MCMULLAN v. UNITED STATES
686 F.2d 915, 82-2 USTC ¶¶9539, 13,483, 50 AFTR2d 82-5494, 82-6199
(Timber issues only)
Editor's Summary
Key Topics
CAPITAL V. EXPENSE
Generally
Interest
COLLATERAL ESTOPPEL
OUTRIGHT SALE--CAPITAL GAINS v. ORDINARY INCOME
Generally
to be considered
Facts
The taxpayer owned and leased extensive acreages of timberland in West Virginia. In 1979 the Court of Claims ruled that for the years 1969-71, this taxpayer held the timberland as an investment and was therefore entitled to capital gains treatment on outright sales. In addition, the 1979 ruling held that the taxpayer was entitled to deduct timber sales expenses against his ordinary income (Wilmington Trust Co. v. United States, 16 TTJ 179, 196). In the current case, which involves 1972, the Government again raised both issues
The taxpayer argued that the holdings in Wilmington Trust Co. collaterally estopped the government from raising the issues of whether or not the timber constitutes a capital asset and whether the timber sales expenses can be deducted against ordinary income. The government argued that it was not collaterally estopped because the manner in which the timber activities are carried out had changed materially in 1972.
Court of Claims
HELD: For the taxpayer. Collateral estoppel applies since (1) the issues in the present case are the same as those resolved against the government in Wilmington, (2) the facts and legal principles have not changed, and (3) there are no special circumstances which justify the nonapplication of the doctrine. The Court rejected the government's contention that the taxpayer's activities had changed, noting that the types and amounts of deductions claimed in 1972 were very similar to those claimed in 1969-71.
Case Text
SMITH, Judge: delivered the opinion of the court: This income tax case presents three issues, two of which we considered in Wilmington Trust Co. v. United States 1 (Wilmington), and one that we have not previously addressed. In Wilmington, we held that the present plaintiffs were entitled to report certain timber sales as capital gains, either under 26 U.S.C. §631 (b)2 or under 26 U.S.C. § 12213 and that plaintiffs could deduct the related expenses against ordinary income.

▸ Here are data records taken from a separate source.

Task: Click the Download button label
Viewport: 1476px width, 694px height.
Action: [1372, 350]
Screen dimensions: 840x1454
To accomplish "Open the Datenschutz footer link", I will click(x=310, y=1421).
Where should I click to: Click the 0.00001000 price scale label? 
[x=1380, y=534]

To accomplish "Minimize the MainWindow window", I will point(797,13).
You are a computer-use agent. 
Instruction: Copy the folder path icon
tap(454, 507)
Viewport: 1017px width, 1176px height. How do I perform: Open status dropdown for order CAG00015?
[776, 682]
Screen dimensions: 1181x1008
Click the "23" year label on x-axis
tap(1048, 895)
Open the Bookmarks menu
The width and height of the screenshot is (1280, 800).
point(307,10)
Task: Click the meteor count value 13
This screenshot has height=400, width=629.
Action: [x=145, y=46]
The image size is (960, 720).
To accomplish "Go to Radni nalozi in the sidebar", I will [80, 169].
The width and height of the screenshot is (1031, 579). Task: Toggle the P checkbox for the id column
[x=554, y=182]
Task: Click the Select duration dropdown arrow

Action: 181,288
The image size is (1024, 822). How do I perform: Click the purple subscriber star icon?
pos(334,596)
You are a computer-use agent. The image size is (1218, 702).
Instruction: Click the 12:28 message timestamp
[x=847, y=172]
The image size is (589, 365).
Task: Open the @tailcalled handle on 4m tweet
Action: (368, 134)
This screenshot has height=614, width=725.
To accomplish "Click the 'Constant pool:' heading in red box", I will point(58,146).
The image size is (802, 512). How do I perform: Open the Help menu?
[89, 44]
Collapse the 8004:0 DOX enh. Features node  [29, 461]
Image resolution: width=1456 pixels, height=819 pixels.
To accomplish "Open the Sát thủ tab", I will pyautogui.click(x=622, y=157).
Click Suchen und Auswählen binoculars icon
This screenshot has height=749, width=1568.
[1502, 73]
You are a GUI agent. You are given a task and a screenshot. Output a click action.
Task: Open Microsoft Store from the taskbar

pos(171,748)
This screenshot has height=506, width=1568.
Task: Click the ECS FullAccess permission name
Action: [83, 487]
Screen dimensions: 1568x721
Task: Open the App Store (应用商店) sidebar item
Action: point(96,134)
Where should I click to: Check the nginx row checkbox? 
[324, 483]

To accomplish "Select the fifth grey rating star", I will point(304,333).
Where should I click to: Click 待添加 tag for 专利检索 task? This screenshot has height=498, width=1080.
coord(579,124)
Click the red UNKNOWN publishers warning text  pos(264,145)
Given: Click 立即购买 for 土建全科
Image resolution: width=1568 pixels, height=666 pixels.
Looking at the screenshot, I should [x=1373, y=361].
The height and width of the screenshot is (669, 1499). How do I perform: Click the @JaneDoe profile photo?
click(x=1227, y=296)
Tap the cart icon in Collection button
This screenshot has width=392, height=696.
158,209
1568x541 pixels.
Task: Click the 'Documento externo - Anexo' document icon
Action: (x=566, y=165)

Plaintiffs argue that the doctrine of collateral estoppel resolves the issues decided in Wilmington in their favor. Plaintiffs also argue that their prepayment of interest did not distort their income but, instead, only compensated for the unusually large capital gain they realized in the tax year in question, 1972.
Defendant argues that, while the facts surrounding the sale of plaintiffs' timber are virtually identical to those in Wilmington, a change in plaintiffs' activities in relation to their timberlands takes this case out of the realm of collateral estoppel.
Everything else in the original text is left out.